Seres informes, incoloros, sacos de vísceras puestas como cayeran, poblaban el ambiente que nos rodeaba, sin tener la más mínima idea de lo que harían de sí mismos, de cómo expresarse y representarse en una forma estable y acabada y tal que enriqueciera las posibilidades visuales del que la viese. Van, vienen, se hunden un poco, emergen un poco en aquel espacio entre aire y agua y escollo, giran distraídos, dan vuelta; y, entretanto, nosotros yo y ella y todos los que nos empeñábamos en expresar una forma de nosotros mismos, estamos allí atareados en nuestra oscura faena. Por mérito nuestro, aquel espacio mal diferenciado se convierte en un campo visual, ¿y quién aprovecha? Los intrusos, los que nunca habían pensado en la posibilidad de la vista (porque, como eran feos, nada hubieran ganado viéndose entre ellos), los que habían sido más sordos a la vocación de la forma. Mientras nosotros agobiados cargábamos con el trabajo pesado, es decir, hacer que hubiera algo que ver, ellos bien calladitos se quedaban con la parte más cómoda: adaptar sus perezosos, embrionarios órganos receptivos a lo que había que recibir, es decir, nuestras imágenes. Y no me vengan con que fue una brega laboriosa también la de ellos: de aquella papilla mucilaginosa que les llenaba la cabeza podía salir todo, y no hace falta mucho para sacar un dispositivo fotosensible. Pero para perfeccionarlo, ¡te quiero ver! ¿Cómo hacer si no tienes objetos visibles que ver, y vistosos, y que se impongan a la vista? En una palabra se hicieron los ojos a costa nuestra.

Así, la vista, nuestra vista, que oscuramente esperábamos, fue la vista que los otros tuvieron de nosotros. De cualquier manera, la gran revolución se había producido: de pronto en torno a nosotros se abrieron ojos y córneas, iris y pupilas: ojos túmidos y descoloridos de pulpos y sepias, ojos atónitos y gelatinosos de dorados y salmonetes, ojos protuberantes y pedunculados de camarones y langostas, ojos salientes y facetados de moscas y de hormigas. Una foca avanza negra y brillante guiñando sus ojos pequeños como cabezas de alfiler. Un caracol proyecta las bolas de los ojos en la punta de largas antenas. Los ojos inexpresivos de una gaviota escrutan la superficie del agua. Del otro lado de una máscara de vidrio los ojos fruncidos de un pescador submarino exploran el fondo. Detrás de un largavista los ojos de un capitán de altura y detrás de gafas negras negras los ojos de una bañista convergen sus miradas en mi concha, después las cruzan entre sí, olvidándome. Enmarcados por lentes de présbita siento sobre mí los ojos présbitas de un zoólogo que trata de encuadrarme en el ojo de una Rolleiflex. En ese momento un cardumen de menudísimas anchoas recién nacidas pasa delante de mí, tan pequeñas que en cada pececito blanco parece que sólo hubiera lugar para el puntito negro del ojo, y es un polvillo de ojos que atraviesa el mar.

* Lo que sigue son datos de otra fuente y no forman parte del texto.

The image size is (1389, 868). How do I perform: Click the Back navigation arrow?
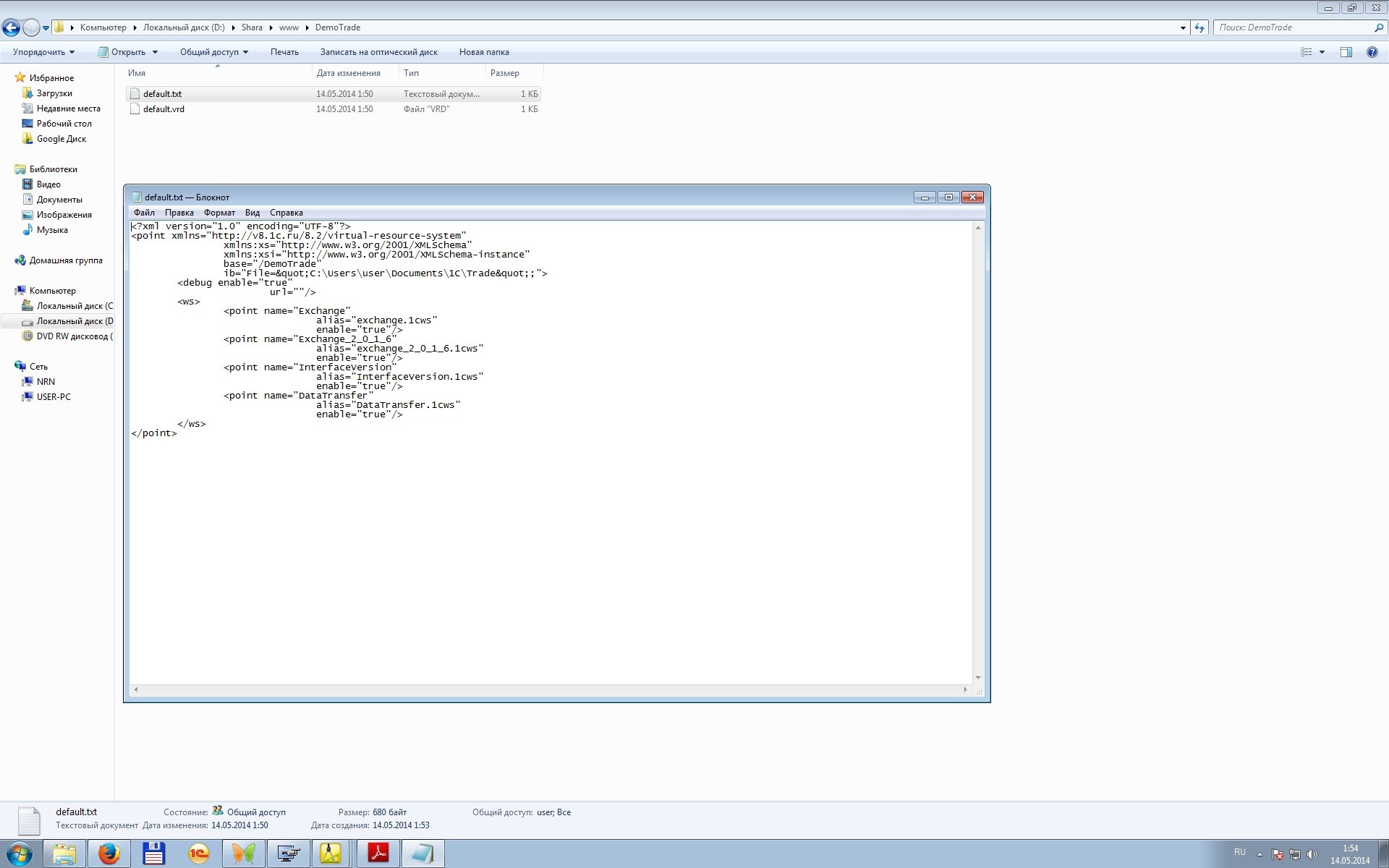click(x=12, y=27)
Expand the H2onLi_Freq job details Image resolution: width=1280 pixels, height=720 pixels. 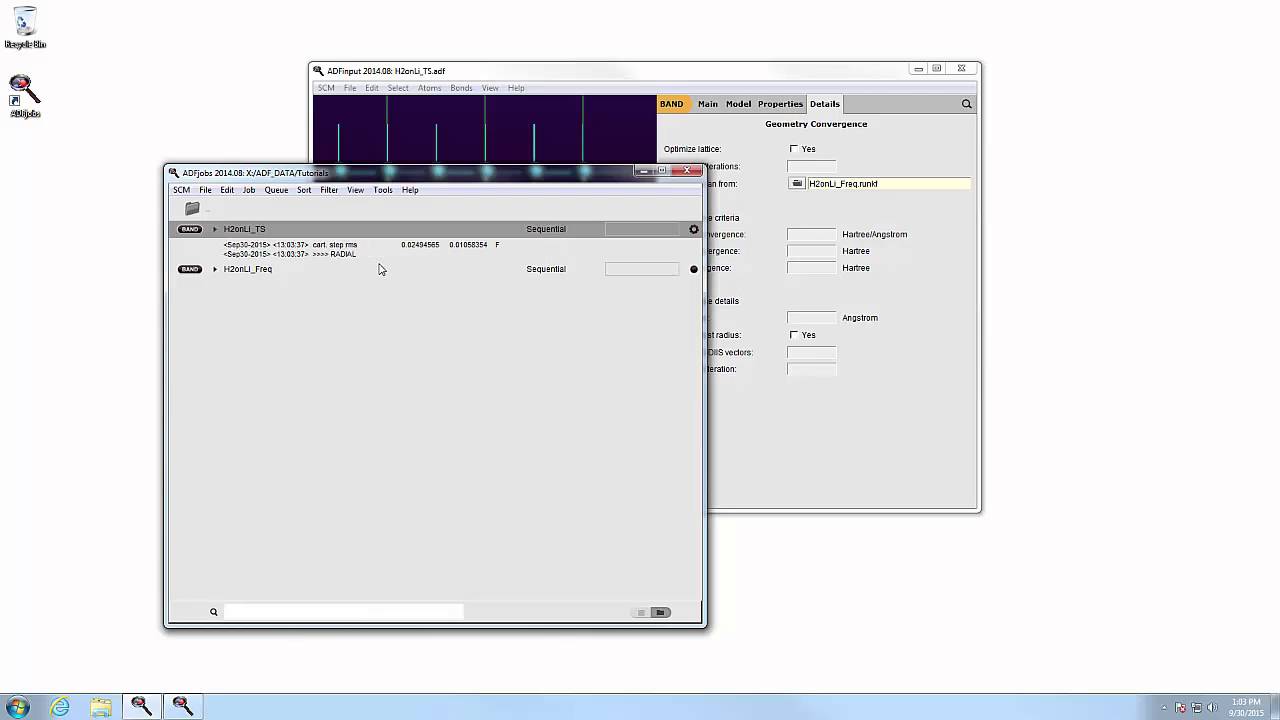[214, 269]
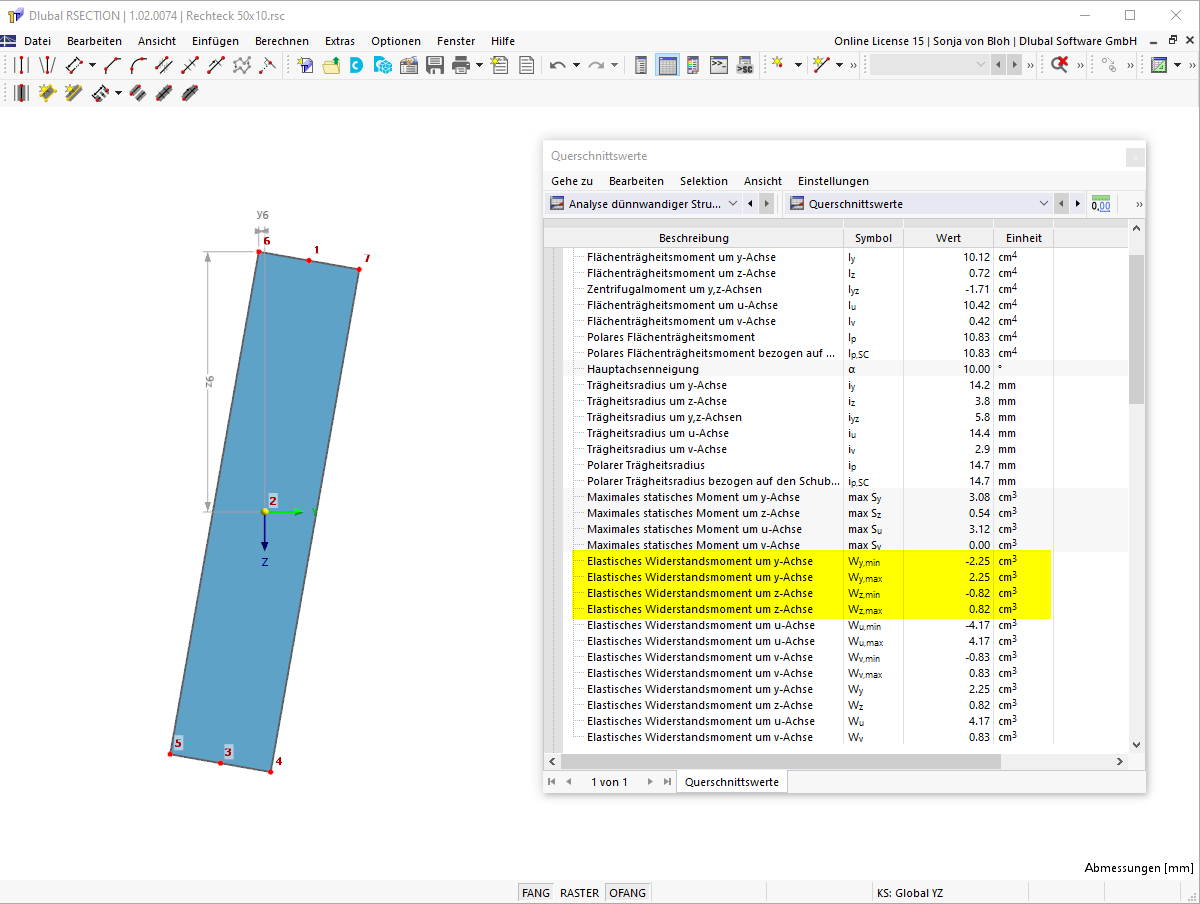Toggle the tables display toolbar button
The image size is (1200, 904).
click(x=667, y=65)
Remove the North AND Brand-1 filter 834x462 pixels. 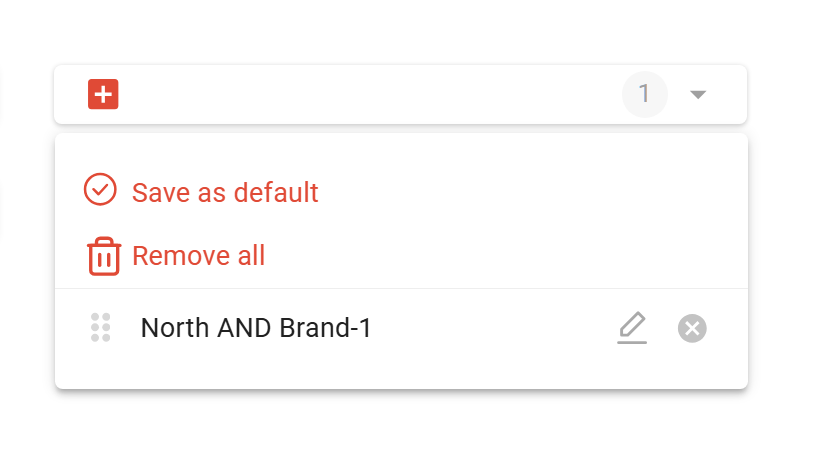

Todos esos ojos eran los míos. Los había hecho posibles yo; yo había tenido la parte activa; yo les proporcionaba la materia prima, la imagen. Con los ojos había venido todo lo demás; por lo tanto, todo lo que los otros, teniendo los ojos habían llegado a ser, en todas sus formas y funciones, y la cantidad de cosas que teniendo los ojos habían logrado hacer en todas sus formas y funciones, salía de lo que había hecho yo. No por nada estaban implícitas en mi estar allí, en mi tener relaciones con los otros y con las otras, etcétera, en mi ponerme a hacer la concha, etcétera. En una palabra, había previsto realmente todo.

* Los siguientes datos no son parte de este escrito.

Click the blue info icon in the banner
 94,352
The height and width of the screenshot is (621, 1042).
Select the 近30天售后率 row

Y en el fondo de cada uno de esos ojos habitaba yo, es decir, habitaba otro yo, una de las imágenes de mí mismo, y se encontraba con la imagen de ella, la más fiel imagen de ella, en el ultramundo que se abre atravesando la esfera semilíquida del iris, la oscuridad de las pupilas, el palacio de espejos de la retina, en nuestro verdadero elemento que se extiende sin orillas ni confines.